We zijn doorgereden, via een tussenstop in het leuke plaatsje Noosa, naar Hervey Bay. Hier zou de volgende ochtend de 2-daagse tour die we geboekt hadden over Fraser Island beginnen. Fraser Island ligt voor de kust van Hervey Bay en is het grootste zandeiland ter wereld. De doorgaande weg over Fraser Island is 75 mile beach, dat is gewoon het strand, maar er gelden wel verkeersregels zoals een maximale snelheid, en de politie kan er controleren. Ook is 75 mile beach direct een start- en landingsbaan voor vliegtuigen. Als je er rijdt moet je dus ook nog opletten of er niet net een vliegtuig wil landen.
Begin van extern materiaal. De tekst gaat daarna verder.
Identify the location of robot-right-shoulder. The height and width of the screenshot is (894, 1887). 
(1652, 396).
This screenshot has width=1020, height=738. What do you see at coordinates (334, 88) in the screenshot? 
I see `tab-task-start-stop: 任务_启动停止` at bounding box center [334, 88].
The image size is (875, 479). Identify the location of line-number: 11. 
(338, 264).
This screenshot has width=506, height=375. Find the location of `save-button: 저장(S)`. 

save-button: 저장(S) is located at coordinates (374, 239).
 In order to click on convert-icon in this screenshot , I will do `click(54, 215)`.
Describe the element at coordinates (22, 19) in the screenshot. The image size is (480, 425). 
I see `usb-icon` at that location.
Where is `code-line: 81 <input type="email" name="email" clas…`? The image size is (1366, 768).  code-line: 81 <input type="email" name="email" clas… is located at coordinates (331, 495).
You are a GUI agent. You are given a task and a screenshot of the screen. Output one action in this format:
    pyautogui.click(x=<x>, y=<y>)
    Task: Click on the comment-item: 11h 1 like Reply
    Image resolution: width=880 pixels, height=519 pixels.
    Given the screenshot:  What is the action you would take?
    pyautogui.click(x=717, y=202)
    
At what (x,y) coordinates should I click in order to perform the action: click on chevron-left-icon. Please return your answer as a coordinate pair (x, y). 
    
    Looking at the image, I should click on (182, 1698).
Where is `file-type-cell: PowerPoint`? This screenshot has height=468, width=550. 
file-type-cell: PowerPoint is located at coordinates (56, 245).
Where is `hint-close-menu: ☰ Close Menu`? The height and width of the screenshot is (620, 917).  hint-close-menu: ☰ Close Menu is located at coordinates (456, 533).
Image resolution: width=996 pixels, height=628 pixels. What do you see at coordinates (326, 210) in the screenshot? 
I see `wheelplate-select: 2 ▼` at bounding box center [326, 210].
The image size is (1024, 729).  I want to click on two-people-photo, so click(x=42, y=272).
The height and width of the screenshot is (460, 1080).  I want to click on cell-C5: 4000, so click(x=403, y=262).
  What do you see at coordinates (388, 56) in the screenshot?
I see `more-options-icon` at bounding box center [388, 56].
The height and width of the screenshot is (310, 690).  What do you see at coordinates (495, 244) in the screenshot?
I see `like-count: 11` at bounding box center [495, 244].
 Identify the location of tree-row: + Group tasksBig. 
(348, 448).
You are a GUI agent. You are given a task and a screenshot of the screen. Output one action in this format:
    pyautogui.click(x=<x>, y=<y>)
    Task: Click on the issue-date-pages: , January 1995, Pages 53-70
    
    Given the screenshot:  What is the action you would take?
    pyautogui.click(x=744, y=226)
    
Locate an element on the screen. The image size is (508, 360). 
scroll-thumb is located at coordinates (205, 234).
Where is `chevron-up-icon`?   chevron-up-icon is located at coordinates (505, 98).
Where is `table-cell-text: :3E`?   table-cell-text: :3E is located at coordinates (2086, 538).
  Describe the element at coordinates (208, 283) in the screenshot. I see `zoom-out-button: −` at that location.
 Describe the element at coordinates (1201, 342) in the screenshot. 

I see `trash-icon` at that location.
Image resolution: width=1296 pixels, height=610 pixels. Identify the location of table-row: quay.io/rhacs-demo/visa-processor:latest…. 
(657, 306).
Met de ferry gingen we naar Fraser Island, waar we toen we aan land stapten grote pijlstaartroggen in zee zagen liggen. We werden met een bus rondgereden over het eiland. Op de eerste dag hebben we lekker gebadderd in het mooie Lake McKenzie waarvan het zand van het strand super fijn en wit is. En we hebben over zandduinen gehiked naar Lake Wabby. Van de hike hadden we het behoorlijk warm gekregen dus we sprongen met zijn allen zo het meer in toen we daar aankwamen. Ook goed voor onze huid, want alle kleine visjes in het meer hebben tijdens het badderen al onze dode huidcellen weg gegeten. Die avond hebben we bij het hotel nog een drankje gedronken met wat leuke mensen uit de groep, een Ier en zijn moeder, een Duitse en een Deense met wie wij onze 4-persoonskamer deelden.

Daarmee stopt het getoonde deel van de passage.